I think there were more walnuts to be had but something had changed and we headed home. The bags of walnuts were piled in the backyard forgotten now as we gathered round as mom and dad opened the purse tentatively. My parents were honest hard-working folks so we could see they felt like sneaks just opening the bag to see if there was some id in it. Even before they'd opened it there was talk of placing ads in the personals to see if the owner could be found. Each article was removed and placed carefully on the kitchen table, some tissue, a wallet, a comb, a huge diamond ring. Even to a kid's eye, you could tell this was very valuable, And then the one thing they had hoped to find, an address book which identified the owner.

They immediately called the number in southern California. The son answered and as soon as Dad told him what they'd found he was jubilant. His parents had called a few hours before, devastated that his mother had lost her purse. They looked everywhere, drove miles back retracing their stops to no avail so were cutting their trip short and coming home. He had no way to reach them until they arrived home as it was well before the time of cell phones. Instead he told my father that the ring was his mother's wedding ring and very valuable. It seemed she usually took it off when in the car as her fingers got swollen when she sat for long periods of time.

Arrangements were made to return the purse and everything in it was packed with great care. The next day it was mailed, insured and sent to a woman we had never met. When it arrived, the lady called, thanking my parents for their honesty and for their kindness. My parents assured them it was no problem, and not to give it a  second thought. I could tell by the smiles on my parent's faces that their reward was the warmth that comes with bringing great joy to someone and in this case someone they would never meet. Then the incident was forgotten and we went back to our rhythm, the walnuts were laid in the sunshine to dry, children went to school, fathers to work and mom kept the home fires burning.

A few days later, a letter arrived in it was a check for $300, a small fortune in 1961. It was a small token of their gratitude from the lady and her husband. The ring had been in the family for a very long time and was irreplaceable.
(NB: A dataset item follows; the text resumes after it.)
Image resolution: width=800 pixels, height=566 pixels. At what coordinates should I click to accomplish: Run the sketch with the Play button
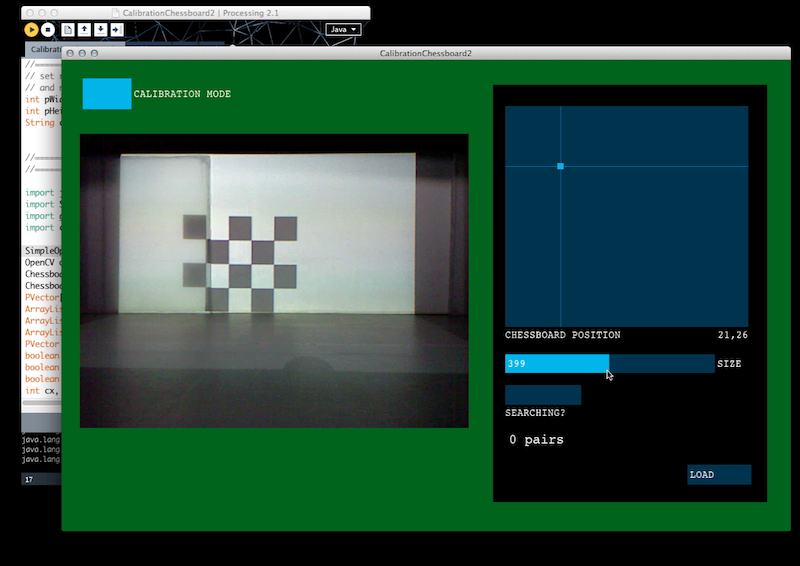(x=31, y=30)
My parents called them saying they couldn't accept it as they had only done what anyone would have, but the lady insisted. She said that many would not have returned it and that they had the money so it would was a pleasure to thank them. It turned out that was the amount of cash the woman had in her wallet when it was lost but my parents had never even looked in the wallet.

Mom wanted to use the money to pay bills and maybe buy nice Christmas gifts, but dad was adamant. "You are going to get something for yourself; something that will make you happy." A few weeks later, a used upright piano arrived. My mother who had learned to play as a child sat down and was in her element.

That Christmas there was music, real music, not from the radio but from our mother's fingers and from her heart. And much like the home baked cookies the music was sweet and nourished us in unseen ways, body mind and spirit. The piano reset the rhythm in our household and the music in our lives. This fall just like every other fall, I think of walnuts and a piano and how that came to be such an indelible memory in my life.